San Sebastian is just the beginning of the mentoring process, however, which offers participants a long-term combination of training sessions with individual mentors, round tables featuring established industry professionals, script development, Skype calls and more.

Urresola’s “20,000 especias de abejas,” (“20,000 Species of Bees”) follows Lucia, a 5-year-old girl born with a penis, as she looks forward to the summer months and returning to her village with her siblings. The summer isn’t as easy as Lucia might have hoped, and normally joyful places like public swimming pools come with new challenges associated with body and identity.

Lucia, in search of alternative places to pace the endless summer days, finds them in her grandmother and aunt, representations of the Christian and pagan side of traditional Basque society, and the communities of bees her aunt cares for, where Lucia can live free of judgement. Sirimiri Films and Gariza films produce.

“We’re living a historic moment in which the first generation of transsexual children have the possibility of living their childhood in a climate of acceptance,” Urresola explained to Variety before the festival.

She went on, “The socio-political and health protection provided in the Basque Country is greater than in many parts of the world and these advances must also be reflected in the cultural sector.”

Lucarini’s “El peso” (“The Weight”), the only documentary of the three, is an intimate look at the life and work of her grandfather Joaquín Lucarini, a famed anarchist sculptor before and during the time of Franco’s fascist reign over Spain.
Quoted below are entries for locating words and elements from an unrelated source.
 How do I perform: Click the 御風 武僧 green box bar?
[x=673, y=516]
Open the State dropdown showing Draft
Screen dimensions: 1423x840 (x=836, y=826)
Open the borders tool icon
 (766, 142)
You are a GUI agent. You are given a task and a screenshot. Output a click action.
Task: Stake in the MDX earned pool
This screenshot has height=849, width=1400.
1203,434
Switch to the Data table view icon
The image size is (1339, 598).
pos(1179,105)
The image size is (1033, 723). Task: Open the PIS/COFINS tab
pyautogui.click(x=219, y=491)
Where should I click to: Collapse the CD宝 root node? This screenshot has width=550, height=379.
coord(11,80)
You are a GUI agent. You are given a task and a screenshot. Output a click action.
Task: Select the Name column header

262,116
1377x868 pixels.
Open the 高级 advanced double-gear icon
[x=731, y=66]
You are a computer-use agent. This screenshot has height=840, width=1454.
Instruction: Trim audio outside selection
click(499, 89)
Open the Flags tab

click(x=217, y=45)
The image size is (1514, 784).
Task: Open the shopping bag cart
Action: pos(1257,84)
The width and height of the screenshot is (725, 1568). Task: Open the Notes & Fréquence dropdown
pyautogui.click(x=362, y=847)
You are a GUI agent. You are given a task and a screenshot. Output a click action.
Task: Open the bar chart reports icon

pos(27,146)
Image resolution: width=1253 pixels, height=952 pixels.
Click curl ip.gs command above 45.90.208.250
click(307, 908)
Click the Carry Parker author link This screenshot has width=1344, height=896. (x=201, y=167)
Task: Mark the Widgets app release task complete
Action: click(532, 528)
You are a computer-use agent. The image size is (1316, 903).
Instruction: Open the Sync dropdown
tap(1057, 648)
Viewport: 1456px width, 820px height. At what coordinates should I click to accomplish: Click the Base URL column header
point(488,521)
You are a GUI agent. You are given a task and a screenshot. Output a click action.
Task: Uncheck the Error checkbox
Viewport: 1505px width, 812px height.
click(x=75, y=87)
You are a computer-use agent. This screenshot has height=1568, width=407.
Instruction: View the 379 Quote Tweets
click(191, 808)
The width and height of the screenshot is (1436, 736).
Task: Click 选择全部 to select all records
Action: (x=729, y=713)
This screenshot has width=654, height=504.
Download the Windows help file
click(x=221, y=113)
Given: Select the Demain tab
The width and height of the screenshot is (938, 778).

To preserve her grandfather’s legacy and the family’s heritage, Lucarini begins an inventory of his remaining sculptures with the help of her uncle Leonardo, provoking questions about the permanency of what we leave behind. Aitor Arenas at Banatu Filmak is attached to produce.

“El peso” is also participating in San Sebastian’s Lau Haizetara Co-Production Forum, marking the first time that Lucarini will share the project publicly, having only just started development in February.

Lucarini told Variety that her film, “Was born from a restlessness and need to talk about my family’s story, to explain who my grandfather was – an anarchist sculptor who worked and was recognized during the Franco regime – and how his relatives see his legacy today.”

Leemans returns to San Sebastian with “Agurra.” Last year her short film “Bainera” screened here.

“Agurra” turns on Maika, a 16-year-old taking care of her younger sister Haize as her own child. The girls’ father Pettan is still present, though prone to fits of violence. With the arrival of All Saints festivities, Pettan decides to take a two-week hunting trip. Maika rebels and in doing so breaks the family’s fragile equilibrium.

“I know the world of hunters quite well and it strikes me as very cinematic,” she told Variety. “As a girl I would go hunting with my father, and to write this script I’ll depend on those childhood memories.”

She will also spend fifteen days with a group of hunters this fall to immerse herself in that world.